▶ _TASK BRIEF_
Once you find the line with "Task: Select the I: drive icon", transcribe it and all the lines that follow to the end of the data, exactly as written; skip any pictures.
====== INFORMATION GIVEN ======
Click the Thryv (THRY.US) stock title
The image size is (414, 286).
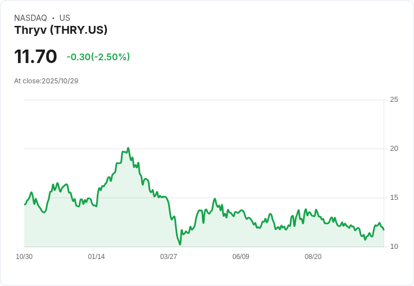61,30
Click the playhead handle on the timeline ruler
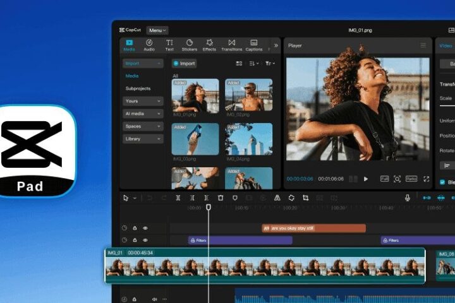Image resolution: width=455 pixels, height=303 pixels. point(209,207)
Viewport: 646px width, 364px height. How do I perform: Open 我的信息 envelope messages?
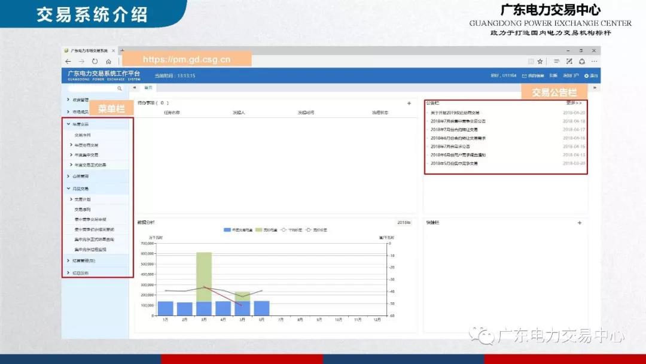coord(532,76)
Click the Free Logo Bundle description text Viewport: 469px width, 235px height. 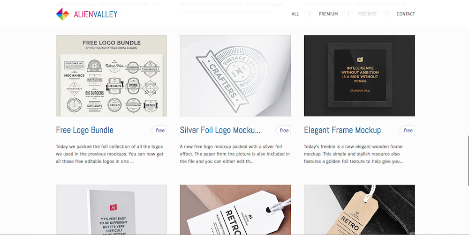click(110, 154)
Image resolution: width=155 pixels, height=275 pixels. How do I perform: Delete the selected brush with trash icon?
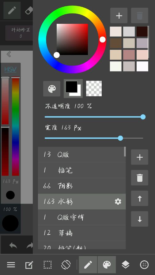[x=140, y=178]
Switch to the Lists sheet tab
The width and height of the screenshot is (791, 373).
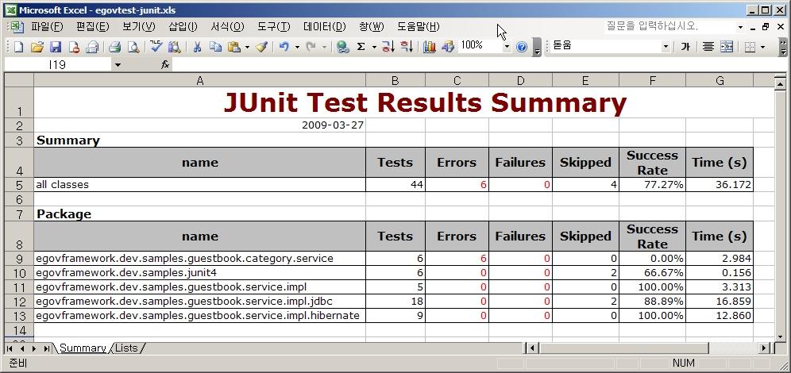coord(125,348)
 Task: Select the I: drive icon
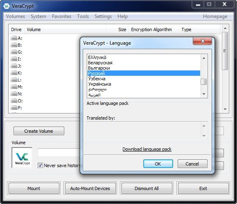point(14,59)
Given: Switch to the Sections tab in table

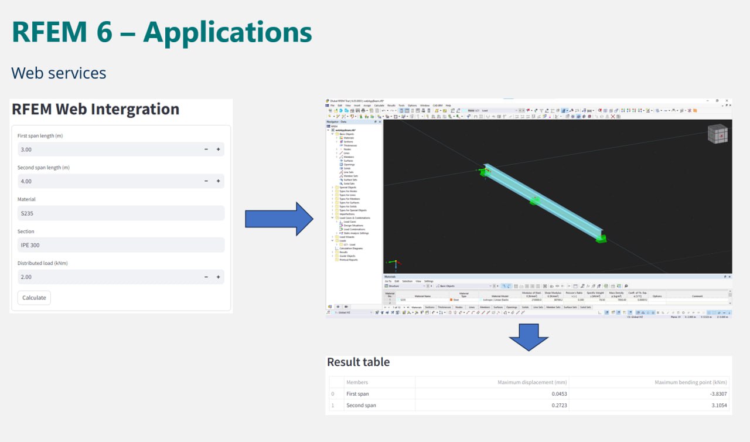Looking at the screenshot, I should pos(429,307).
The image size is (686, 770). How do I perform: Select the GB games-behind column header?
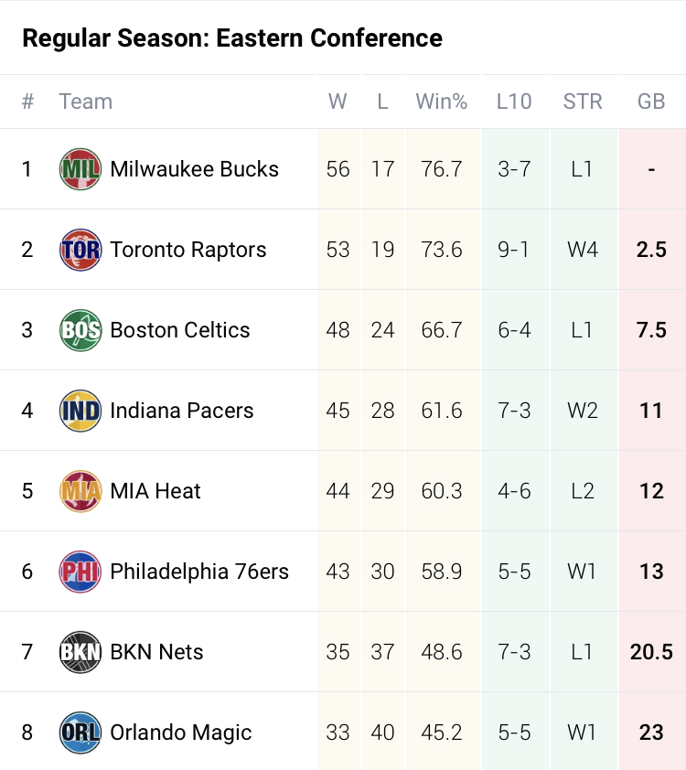click(651, 102)
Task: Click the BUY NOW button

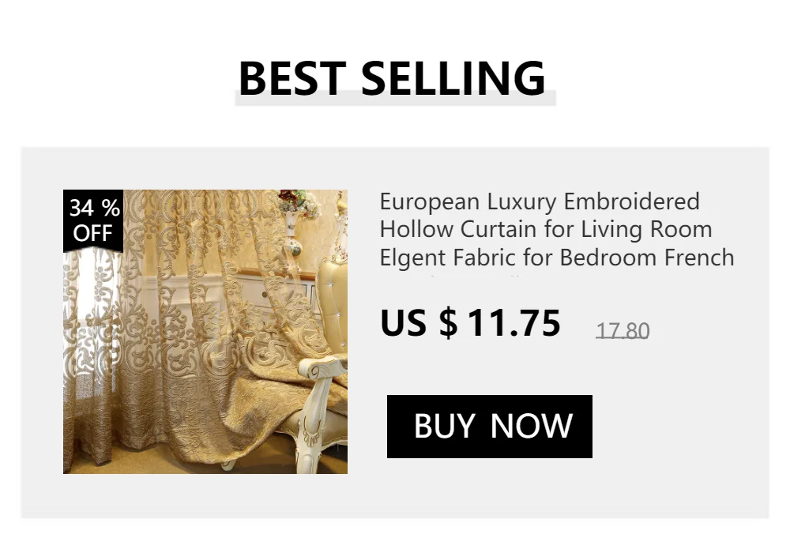Action: [489, 426]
======
▶ _SOLUTION FOR THIS TASK_
 Task: Select the I: drive icon
point(14,59)
Given: Switch to the Sections tab in table

Looking at the screenshot, I should pos(429,307).
The image size is (686, 770). How do I perform: Select the GB games-behind column header?
click(651, 102)
Task: Click the BUY NOW button

Action: [489, 426]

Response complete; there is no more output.